• **Written instruction 1**
In the listing, take the lines from the one containing "Notability (944, 20)" through the one containing "Class year (498, 20)", inclusive, and recast them as a JSON list of strings with one string per line and no blank lines.
• **Written instruction 2**
Continue the passage on John's account of Jesus being handed over to Pilate, starting after its last sentence.

Start of Page text

It is therefore natural that “the Jews” then replied to the prefect’s question in an insolent tone, with this statement: “If this man (houtos) were not doing what is bad (kakon poiōn), we would not have given him over to you” (18:30). Because of this insolence, Pilate in return cynically said to “the Jews”: “Take him yourselves and judge him according to your law.” “The Jews” replied with this assertion: “It is not lawful for us to put anyone to death.” (18:31).

In that exchange, “the Jews” judged Jesus contemptuously (“this man”) as “an evildoer,” that is, as one doing what is bad, or as a criminal; and it is also clear that they wanted him to be sentenced to die by the prefect.


In 18:32, John makes it clear, with reference to 12:32-33, what “kind of death Jesus was to die,” that is, death by “the lifting up” of Jesus from the earth, namely, by crucifixion (also 19:6), in accordance with Roman practice of capital punishment.

“The Jews” admitted that they had no power to execute Jesus. With regard to this, Brown is of the opinion that “according to the better evidence, except for certain specified religious and moral crimes where death was the automatic penalty, the Jews in Judea were not allowed to execute.”/9/


As the representative of the Roman state in Judea, Pilate knew that “the Jews” had no power to put anyone to death; only he as the Roman prefect did have the power to crucify or to release Jesus, as he later stated in 19:10.

It should therefore be concluded that when Pilate told “the Jews” to see to Jesus’ trial themselves, he actually was warning them in a humiliating and cynical way that he was the judge and that, without him, they could not have the prisoner executed; so they must not talk with him in an impudent way.

Agents of the Devil

By writing that “the Jews” condescendingly called Jesus “an evildoer” and that they had “given him over” to Pilate to stand trial, John wishes to express both a note of irony and a theological view of “the Jews” by which he desires to denigrate “the Jews.” The “giving over” (the verb: paradidonai) of Jesus to Pilate by “the Jews” paints them as having taken a crucial part in the chain of decisive events culminating in the death of Jesus by crucifixion.

End of Page text
Start of Supplied records

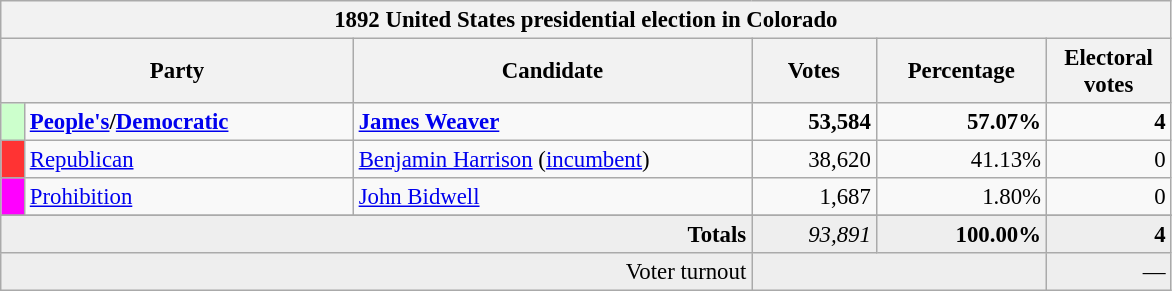
Votes (814, 72)
1,687 (814, 197)
Percentage (961, 72)
Prohibition (188, 197)
People's/Democratic (188, 122)
Totals (376, 235)
Republican (188, 160)
100.00% (961, 235)
Candidate (552, 72)
Electoral votes (1108, 72)
John Bidwell (552, 197)
Party (178, 72)
53,584 (814, 122)
57.07% (961, 122)
38,620 (814, 160)
1.80% (961, 197)
James Weaver (552, 122)
93,891 (814, 235)
1892 United States presidential election in Colorado (586, 20)
Benjamin Harrison (incumbent) (552, 160)
41.13% (961, 160)
Provide the [X, Y] coordinate of the cell's center where the given text is located.  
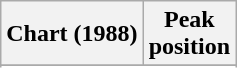
Chart (1988) [72, 34]
Peakposition [189, 34]
Return [X, Y] of the center of cell containing provided text 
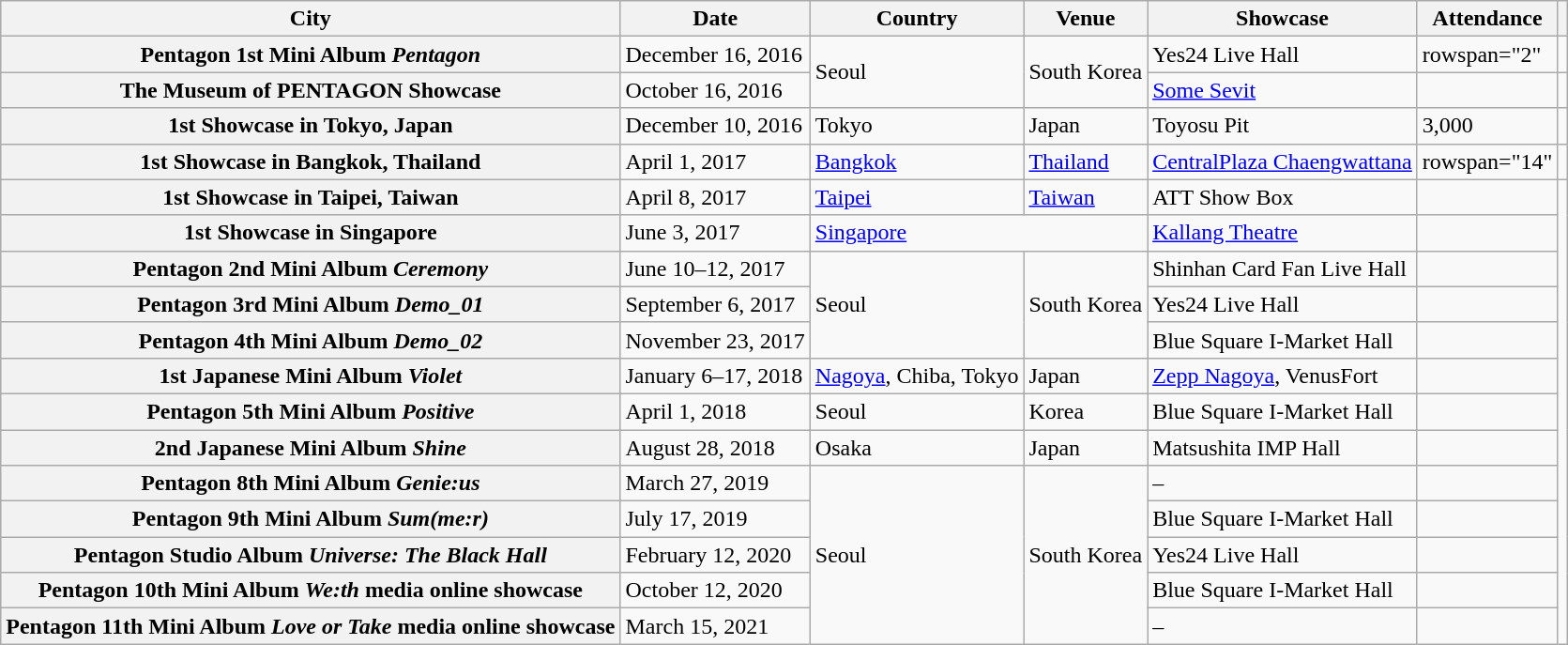
rowspan="2" [1487, 54]
June 10–12, 2017 [715, 268]
Bangkok [917, 161]
Venue [1086, 19]
Date [715, 19]
Tokyo [917, 126]
April 1, 2017 [715, 161]
Singapore [978, 233]
Pentagon Studio Album Universe: The Black Hall [311, 555]
Taiwan [1086, 197]
July 17, 2019 [715, 519]
ATT Show Box [1283, 197]
Osaka [917, 448]
Nagoya, Chiba, Tokyo [917, 375]
1st Showcase in Bangkok, Thailand [311, 161]
City [311, 19]
October 16, 2016 [715, 90]
Shinhan Card Fan Live Hall [1283, 268]
August 28, 2018 [715, 448]
Kallang Theatre [1283, 233]
1st Japanese Mini Album Violet [311, 375]
1st Showcase in Tokyo, Japan [311, 126]
Country [917, 19]
Zepp Nagoya, VenusFort [1283, 375]
February 12, 2020 [715, 555]
Some Sevit [1283, 90]
November 23, 2017 [715, 340]
Pentagon 8th Mini Album Genie:us [311, 483]
April 1, 2018 [715, 411]
June 3, 2017 [715, 233]
Taipei [917, 197]
March 27, 2019 [715, 483]
October 12, 2020 [715, 590]
September 6, 2017 [715, 304]
Pentagon 10th Mini Album We:th media online showcase [311, 590]
1st Showcase in Singapore [311, 233]
Pentagon 4th Mini Album Demo_02 [311, 340]
Attendance [1487, 19]
April 8, 2017 [715, 197]
Pentagon 1st Mini Album Pentagon [311, 54]
CentralPlaza Chaengwattana [1283, 161]
March 15, 2021 [715, 626]
1st Showcase in Taipei, Taiwan [311, 197]
Pentagon 3rd Mini Album Demo_01 [311, 304]
Pentagon 11th Mini Album Love or Take media online showcase [311, 626]
rowspan="14" [1487, 161]
Matsushita IMP Hall [1283, 448]
Showcase [1283, 19]
Pentagon 2nd Mini Album Ceremony [311, 268]
Thailand [1086, 161]
The Museum of PENTAGON Showcase [311, 90]
January 6–17, 2018 [715, 375]
Pentagon 5th Mini Album Positive [311, 411]
December 16, 2016 [715, 54]
2nd Japanese Mini Album Shine [311, 448]
3,000 [1487, 126]
Toyosu Pit [1283, 126]
Pentagon 9th Mini Album Sum(me:r) [311, 519]
Korea [1086, 411]
December 10, 2016 [715, 126]
Pinpoint the cell where the given text exists, returning its (x, y) midpoint coordinate. 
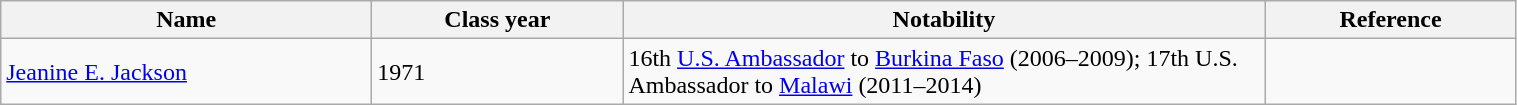
Notability (944, 20)
Jeanine E. Jackson (186, 72)
1971 (498, 72)
Reference (1390, 20)
16th U.S. Ambassador to Burkina Faso (2006–2009); 17th U.S. Ambassador to Malawi (2011–2014) (944, 72)
Name (186, 20)
Class year (498, 20)
Locate the cell with the specified text and output its [X, Y] center coordinate. 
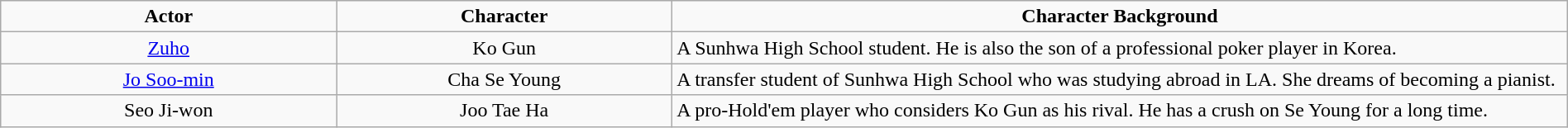
Character Background [1120, 17]
Actor [169, 17]
Character [504, 17]
Zuho [169, 48]
A pro-Hold'em player who considers Ko Gun as his rival. He has a crush on Se Young for a long time. [1120, 111]
Ko Gun [504, 48]
A Sunhwa High School student. He is also the son of a professional poker player in Korea. [1120, 48]
Cha Se Young [504, 79]
Jo Soo-min [169, 79]
A transfer student of Sunhwa High School who was studying abroad in LA. She dreams of becoming a pianist. [1120, 79]
Joo Tae Ha [504, 111]
Seo Ji-won [169, 111]
Capture the cell that displays the provided text and extract its [x, y] central coordinate. 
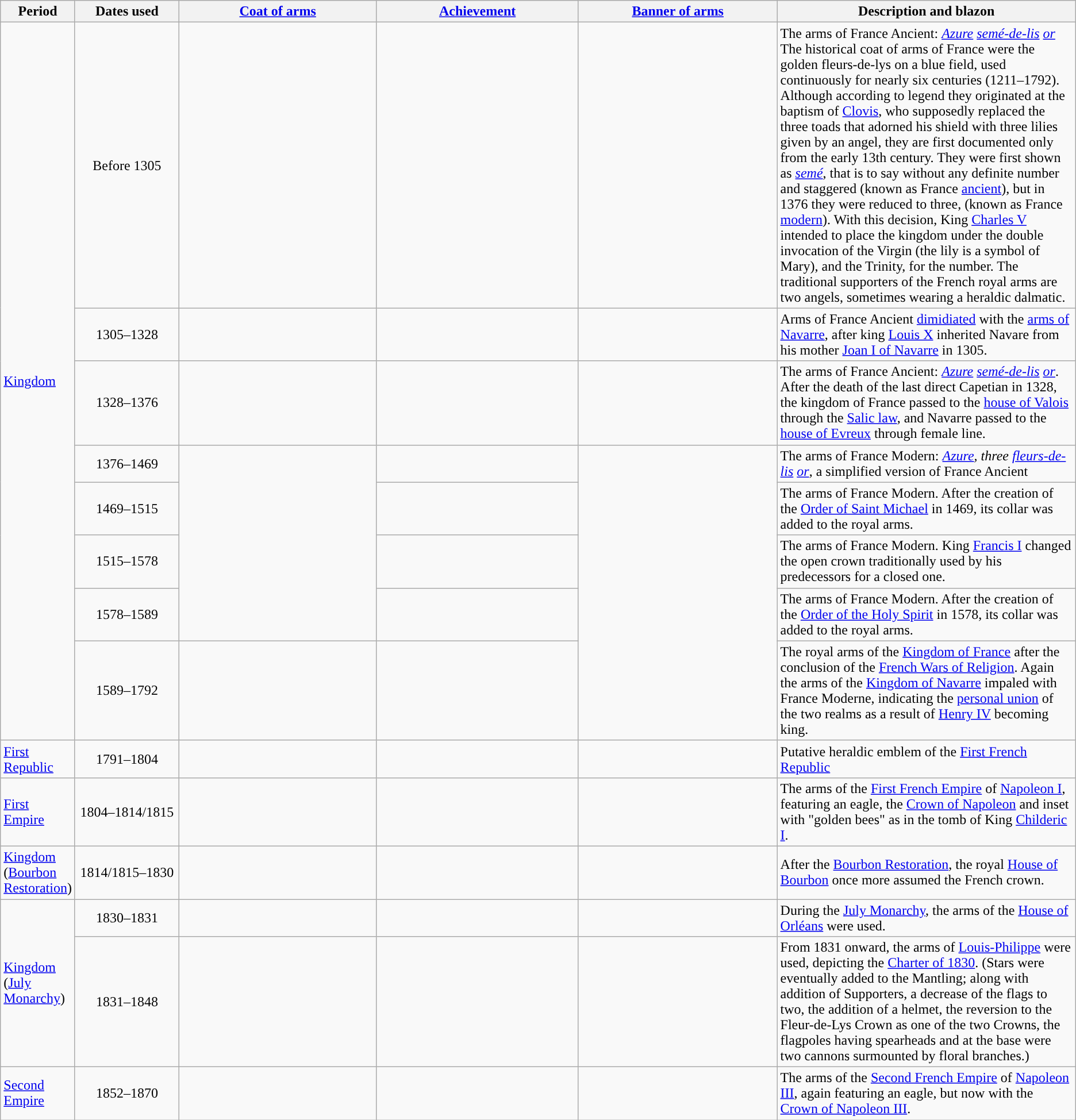
1831–1848 [126, 1002]
Banner of arms [678, 11]
The arms of France Modern. After the creation of the Order of Saint Michael in 1469, its collar was added to the royal arms. [927, 509]
1305–1328 [126, 335]
1852–1870 [126, 1094]
1814/1815–1830 [126, 873]
Period [38, 11]
The arms of the Second French Empire of Napoleon III, again featuring an eagle, but now with the Crown of Napoleon III. [927, 1094]
Arms of France Ancient dimidiated with the arms of Navarre, after king Louis X inherited Navare from his mother Joan I of Navarre in 1305. [927, 335]
1589–1792 [126, 691]
1376–1469 [126, 463]
The arms of France Modern. After the creation of the Order of the Holy Spirit in 1578, its collar was added to the royal arms. [927, 614]
1804–1814/1815 [126, 812]
During the July Monarchy, the arms of the House of Orléans were used. [927, 917]
1328–1376 [126, 403]
Kingdom (July Monarchy) [38, 983]
1578–1589 [126, 614]
Second Empire [38, 1094]
1515–1578 [126, 562]
The arms of France Modern: Azure, three fleurs-de-lis or, a simplified version of France Ancient [927, 463]
Achievement [477, 11]
Dates used [126, 11]
Kingdom [38, 382]
Putative heraldic emblem of the First French Republic [927, 759]
Description and blazon [927, 11]
After the Bourbon Restoration, the royal House of Bourbon once more assumed the French crown. [927, 873]
Kingdom (Bourbon Restoration) [38, 873]
The arms of France Modern. King Francis I changed the open crown traditionally used by his predecessors for a closed one. [927, 562]
First Republic [38, 759]
Before 1305 [126, 166]
1791–1804 [126, 759]
1469–1515 [126, 509]
1830–1831 [126, 917]
First Empire [38, 812]
Coat of arms [277, 11]
Output the (x, y) coordinate of the center of the cell containing the given text.  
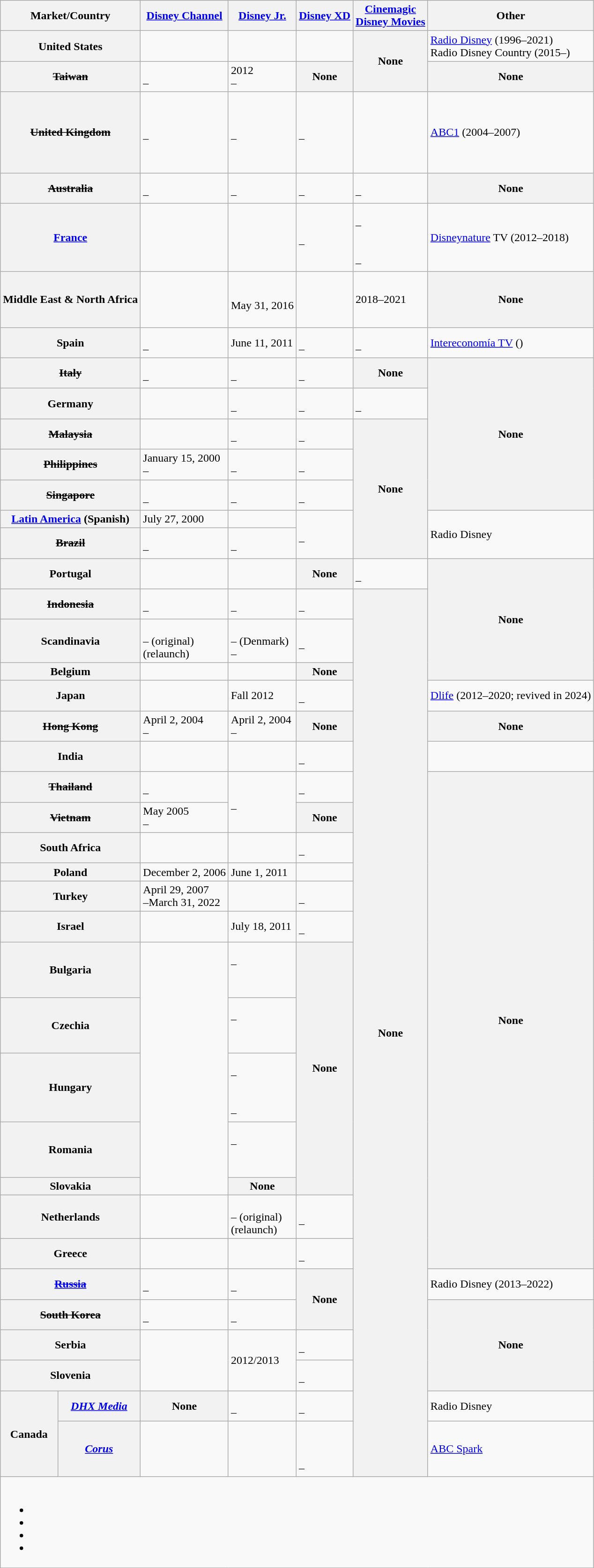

End of Supplied records

• **Written answer 1**
[
  "Notability (944, 20)",
  "Jeanine E. Jackson (186, 72)",
  "1971 (498, 72)",
  "Reference (1390, 20)",
  "16th U.S. Ambassador to Burkina Faso (2006–2009); 17th U.S. Ambassador to Malawi (2011–2014) (944, 72)",
  "Name (186, 20)",
  "Class year (498, 20)"
]

• **Written answer 2**
Behind these events, John tells, Satan or the Devil played a role until the crucifixion (see below) and even it did so beyond it (17:15; cf. 15:18-19; 16:33b). Thus, the actual evildoer was not Jesus, but, ironically, they, “the Jews” whose father was “the Devil”, “the father of lies” (8:44). Because Satan, their father, was “the murderer from the beginning”, “the Jews” were then the murderers themselves (5:18; 7:1,19, 25; 8:37,40, 59; 10:31, 33; 11:8, 50-53). By giving Jesus over to Pilate, “the Jews” refused to come to the light lest their evil deeds be exposed (3:19,20).

The consecutive events of the “giving over” of Jesus began with the entrance of Satan or the Devil into Judas which occurred when Jesus together with his disciples were celebrating the last supper on the night before the day of the Passover feast (differing with the synoptic gospels).


After Satan had entered into Judas, Jesus ordered him to do quickly what he was going to do (13:26-27; cf. 13:2; in 6:70-71 Jesus already labelled Judas “a devil”). On the same night, the “giving over”of Jesus to “the Jews” by Judas (18:2-3; see also 6:70-71; 12:4; 13:2) took place through the hands of a substantial number of Roman troops (hē speira) together with their commander (ho chiliarchos) and the Jewish Temple police ― all of whom having been guided by Judas to the place where Jesus and his disciples were, in order to arrest Jesus (18:1-12). 

Because the mobilization of a great number of Roman soldiers in the arrest of Jesus certainly was only possible
if Pilate had ordered it, it is clear that, unlike in the synoptic gospels where the arrest of Jesus is depicted as a purely Jewish affair, in John’s Gospel substantial Roman involvement in Jesus’ case had already begun right from, and even prior to, the arrest of Jesus.

When Jesus was about to be arrested, as John describes the scene, it was actually Jesus who was in control of the whole situation. He knew all that was to happen to him (18:4). In order to fulfill the word that he had spoken, he gave instructions to let his disciples go free (18:8-9)./11/


Confronted with Jesus’ revelation of himself as the living embodiment of God in the words “I am he” (the egō eimi of 18:5,8), those sent from the worldly authority to arrest him drew back and fell to the ground (18:6), an incident intended by John to emphatically denote their powerlessness against Jesus. 

Furthermore, as Jesus was being taken into custody, “the Ruler/Prince of this world” (ho archōn tou kosmou toutou), i.e., Satan or the Devil/11/or “the Evil One” (17:15; 1 John 2:13-14; 3:12; 5:18-19), appeared to show its demonic power; but this supernatural being could do nothing against Jesus (14:30)./12/

Immediately after the arrest, “the Jews” brought Jesus to Annas for a brief interrogation, during which Jesus demanded that proof be offered that he had done anything wrong (18:23). Annas then sent Jesus bound to Caiaphas, the high priest. Early the next morning, the “giving over”of Jesus by “the Jews” to Pilate for trial took place (18:28,30, 35; 19:11). The trial ended in the “giving over” of Jesus by Pilate to “the Jews” to be crucified (19:16a).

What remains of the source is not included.